Régio insiste, em particular a partir dos anos 40, nesta tecla: «Pois que o futuro pronuncie a última palavra.» Mas não é completamente crível que os tempos que correm -- apesar da louvável iniciativa do Círculo de Leitores -- lhe dêem razão. Eugénio Lisboa diz que «há sinais bem evidentes de que uma geração mais nova o está não só a ler, mas também a estudar com cuidado». A ASA vai publicar um volume sobre a sua obra. Mas quem conhece e lê Régio? Não é o próprio Eugénio Lisboa que reconhece que «Régio ficará como um escritor exemplarmente `secreto'»?
Talvez não. E ainda bem. Para além das obras publicadas pelo Círculo de Leitores, a Câmara Municipal de Vila do Conde editará no próximo ano uma fotobiografia organizada por Isabel Cadete. É uma recolha -- um retrato -- impressionante: 400 páginas, quase um milhar de fotografias, muitas delas inéditas, incluindo manuscritos quer do diário quer da sua obra. Foram muitos anos de trabalho, com muitos obstáculos para ultrapassar. As obras deviam estar nas montras das livrarias. Não estão. Por desleixo? Por incúria?
Régio sabia que a sua vida -- que ele compara a «um novelo de fio que ensarilhou» -- não era, como todas as vidas transparentes, cristalina. Antes pelo contrário: este homem, para quem o problema da existência de Deus (e do Diabo) era `o' problema, confessa, em «As Páginas do Diário Íntimo», que foi um dia a «uma casa de raparigas» e que as vertigens sexuais andam, por razões que nem ele próprio consegue explicar, de par com a sua criação literária. Nesta terra de medíocres é preciso ter coragem!

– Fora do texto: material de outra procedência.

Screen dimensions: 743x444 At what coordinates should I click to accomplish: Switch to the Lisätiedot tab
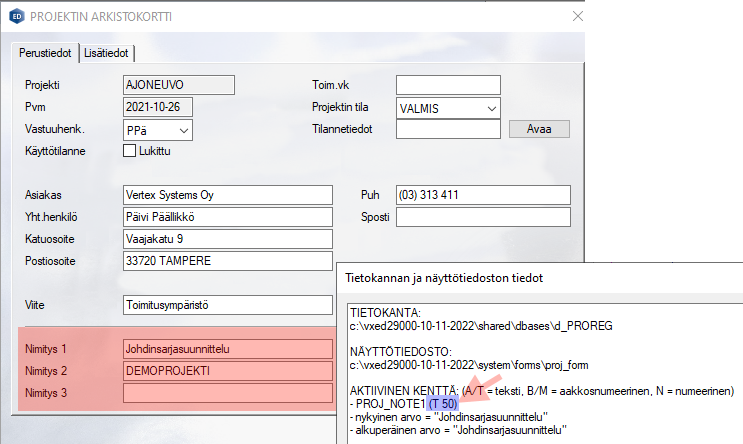[x=108, y=53]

Ou como Régio escreve a Adolfo Casais Monteiro, a 26 de Junho de 1936: «Oh, Deus! Quanto custa não ser trapaceiro, nem totalmente estúpido, nem feito de m..., num `certo jardim da Europa à beira-mar plantado', em certos períodos florescentes da nossa história!»
O jardim parece que ainda não percebeu. Paciência.